## Task
In the entries that follow, find the word "computer" and report each line it is on.

[Recorded data]
<<<<

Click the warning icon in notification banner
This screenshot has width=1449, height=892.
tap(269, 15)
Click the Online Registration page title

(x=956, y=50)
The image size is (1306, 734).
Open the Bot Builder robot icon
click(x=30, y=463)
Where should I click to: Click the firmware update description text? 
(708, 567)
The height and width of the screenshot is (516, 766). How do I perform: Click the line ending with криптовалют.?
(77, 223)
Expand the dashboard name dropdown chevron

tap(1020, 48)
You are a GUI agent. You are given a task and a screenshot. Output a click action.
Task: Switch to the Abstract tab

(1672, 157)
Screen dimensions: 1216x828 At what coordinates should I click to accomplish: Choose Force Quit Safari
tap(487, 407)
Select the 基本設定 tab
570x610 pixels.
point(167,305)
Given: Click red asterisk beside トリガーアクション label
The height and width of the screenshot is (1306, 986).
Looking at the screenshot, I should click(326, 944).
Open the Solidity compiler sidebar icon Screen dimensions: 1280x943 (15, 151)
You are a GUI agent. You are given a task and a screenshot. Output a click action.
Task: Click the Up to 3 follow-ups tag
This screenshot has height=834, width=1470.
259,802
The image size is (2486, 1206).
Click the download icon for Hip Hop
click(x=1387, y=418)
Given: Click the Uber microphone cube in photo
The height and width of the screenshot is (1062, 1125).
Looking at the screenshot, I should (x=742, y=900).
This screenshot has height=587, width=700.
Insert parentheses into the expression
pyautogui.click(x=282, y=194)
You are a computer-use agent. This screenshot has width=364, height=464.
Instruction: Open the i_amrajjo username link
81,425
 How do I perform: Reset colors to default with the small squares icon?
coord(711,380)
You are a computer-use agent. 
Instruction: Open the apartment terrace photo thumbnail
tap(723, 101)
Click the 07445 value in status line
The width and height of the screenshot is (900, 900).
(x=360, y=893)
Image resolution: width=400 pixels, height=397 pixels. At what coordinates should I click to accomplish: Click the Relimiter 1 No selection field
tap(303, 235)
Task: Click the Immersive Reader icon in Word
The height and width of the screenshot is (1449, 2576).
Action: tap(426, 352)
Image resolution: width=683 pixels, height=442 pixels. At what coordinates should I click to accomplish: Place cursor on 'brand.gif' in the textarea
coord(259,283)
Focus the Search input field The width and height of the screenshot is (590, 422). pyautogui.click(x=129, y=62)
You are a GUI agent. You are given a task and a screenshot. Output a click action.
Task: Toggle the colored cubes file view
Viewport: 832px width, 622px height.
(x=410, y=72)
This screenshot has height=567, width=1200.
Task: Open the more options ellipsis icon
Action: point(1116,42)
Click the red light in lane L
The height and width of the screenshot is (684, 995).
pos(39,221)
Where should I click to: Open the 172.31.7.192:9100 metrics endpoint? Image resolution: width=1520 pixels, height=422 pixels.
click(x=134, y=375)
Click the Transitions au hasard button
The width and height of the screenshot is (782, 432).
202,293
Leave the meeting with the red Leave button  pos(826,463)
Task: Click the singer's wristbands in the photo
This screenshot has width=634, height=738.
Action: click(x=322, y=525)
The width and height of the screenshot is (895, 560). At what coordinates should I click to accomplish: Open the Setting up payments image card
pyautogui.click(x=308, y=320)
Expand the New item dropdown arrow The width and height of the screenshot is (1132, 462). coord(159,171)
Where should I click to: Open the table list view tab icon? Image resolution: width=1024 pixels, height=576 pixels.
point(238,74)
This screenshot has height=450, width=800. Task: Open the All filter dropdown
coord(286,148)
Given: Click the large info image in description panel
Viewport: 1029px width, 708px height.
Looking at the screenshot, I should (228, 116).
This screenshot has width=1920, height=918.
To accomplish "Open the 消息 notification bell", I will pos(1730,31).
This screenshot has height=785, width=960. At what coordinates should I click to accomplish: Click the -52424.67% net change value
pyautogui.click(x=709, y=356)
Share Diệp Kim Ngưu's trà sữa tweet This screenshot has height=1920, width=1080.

>>>>

## Your response
You are a computer-use agent. This screenshot has width=364, height=464.
You are a computer-use agent. 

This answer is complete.